### Page text

David Bruton, Jr. Centennial Professor in Computer Science
Department of Computer Sciences
The University of Texas at Austin
My research combines mathematics, computer science, probability, and statistics, in order to develop algorithms with improved accuracy for large-scale and complex estimation problems in phylogenomics and metagenomics. My major interests include multiple sequence alignment and phylogeny estimation (both gene trees and species trees) and metagenomic analysis, but I also work in Historical Linguistics. My current work aims to develop methods for ultra-large datasets (anywhere from 10,000 to 1,000,000 sequences), including datasets that are highly fragmentary and present other real world challenges. We use real data and perform massive simulations to evaluate the performance of methods that we develop, and also collaborate closely with biologists and linguists in data analysis. Because my research is so multi-disciplinary, I am a member of four graduate programs at UT (and can be the primary advisor of students in these programs): Computer Science, Mathematics, Cell and Molecular Biology, and Ecology, Evolution, and Behavior.
My current research is funded by the National Science Foundation (DEB 0733029 and DBI-1062335). I also recently benefited from support of the John P. Simon Guggenheim Foundation, and early support from the David and Lucile Packard Foundation, the Radcliffe Institute for Advanced Study at Harvard University, and the Program for Evolutionary Dynamics at Harvard University.
I am one of the organizers of a programme on Mathematical, Statistical and Computational Aspects of the new science of Metagenomics, to be held from 24 March to 17 April, 2014, at the Sir Isaac Newton Institute for Mathematical Sciences at Cambridge University, UK.
We will hold a Phylogenomics Symposium and Software School on June 19 and 20, 2014, co-located with the Evolution 2014 meeting in Raleigh, North Carolina. This is the last in a series of such symposia and software schools supported by the NSF DEB 0733029 grant; for the most recent symposium and workshop, please see the 2013 Symposium and Workshop on New Methods for Phylogenomics and Metagenomics that was held at UT-Austin on Feb 16 and 17, 2013.
I am co-organizing a workshop on multiple sequence alignment as part of IPAM, the NSF Math Institute for Pure and Applied Mathematics at UCLA, to be held January 12-16, 2015.
The Center for Computational Biology and Bioinformatics at UT-Austin is holding a Summer School for Big Data in Biology; we will teach a course on advanced methods in phylogenomic analysis, including multiple sequence alignment, gene tree estimation, species tree and phylogenetic network estimation from multiple (potentially conflicting) gene trees, and metagenomics.
"Plus de détails, plus de détails, disait-il à son fils, il n'y a d'originalité et de vérité que dans les détails..." -- Stendhal, Lucien Leuwen (a quote much loved by my stepfather, Martin J. Klein, and an essential guide for all scholarship).
Click here for Google Scholar Citations (i10-index 100 and h-index 46).
The CIPRES Project is finally over, but the CIPRES Portal is still available through the TeraGrid (see also the CIPRES Science Gateway story). Here is an abridged version of the CIPRES final report.
Siavash Mirarab, my PhD student, has been awarded a fellowship by the Howard Hughes Medical Institute.

######

■ **What is expected**
According to the research page, which four graduate programs at UT is the researcher a member of? Please list them. The material that comes next plays no part here.

### Source data

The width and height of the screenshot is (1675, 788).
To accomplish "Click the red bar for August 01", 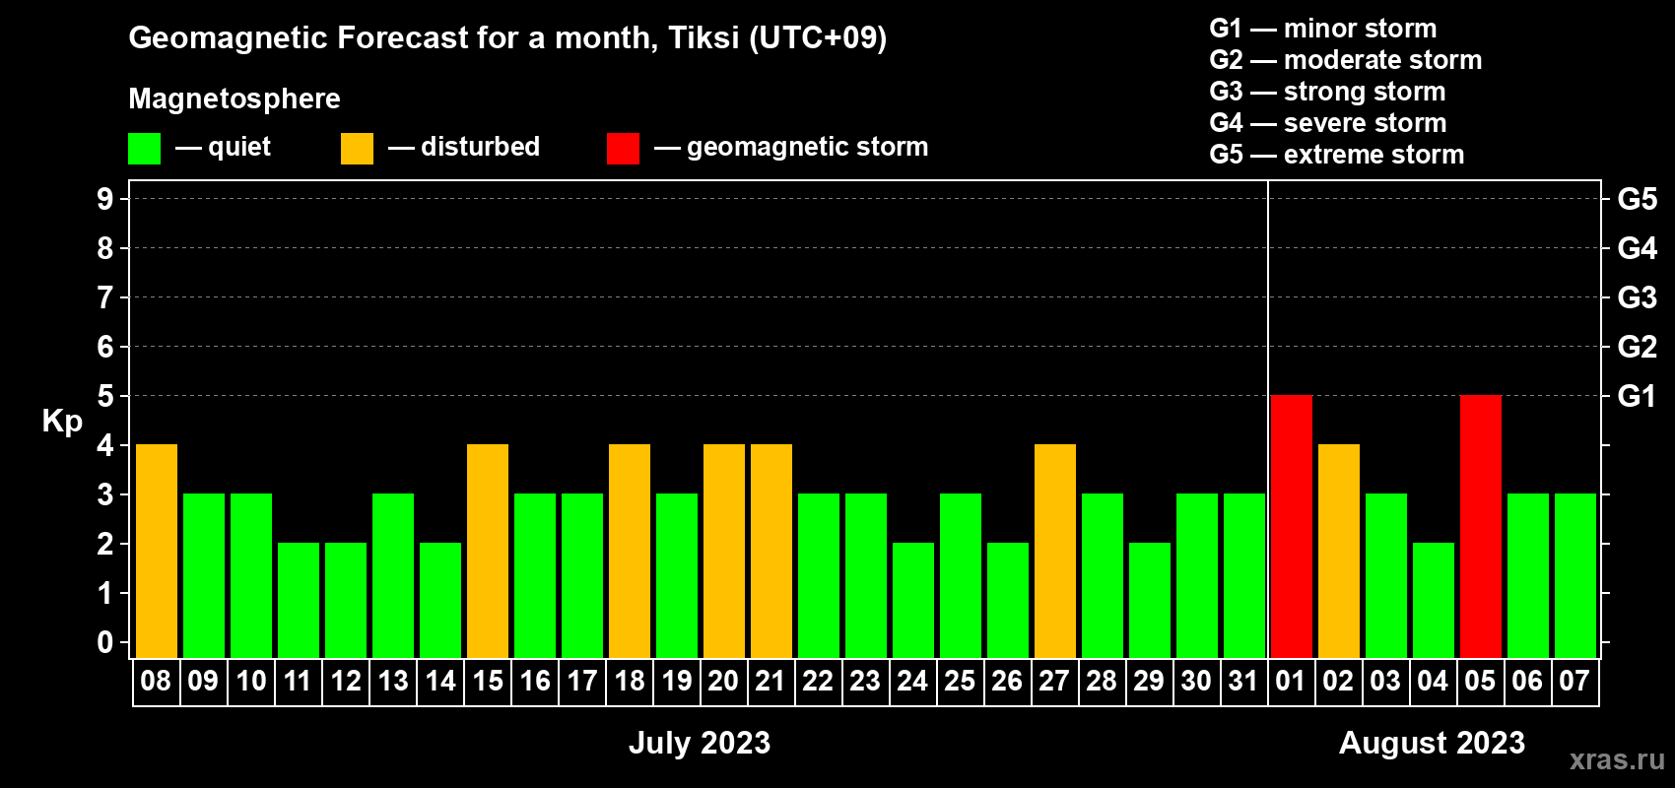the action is tap(1292, 526).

######

■ **Solved problem**
Computer Science, Mathematics, Cell and Molecular Biology, and Ecology, Evolution, and Behavior.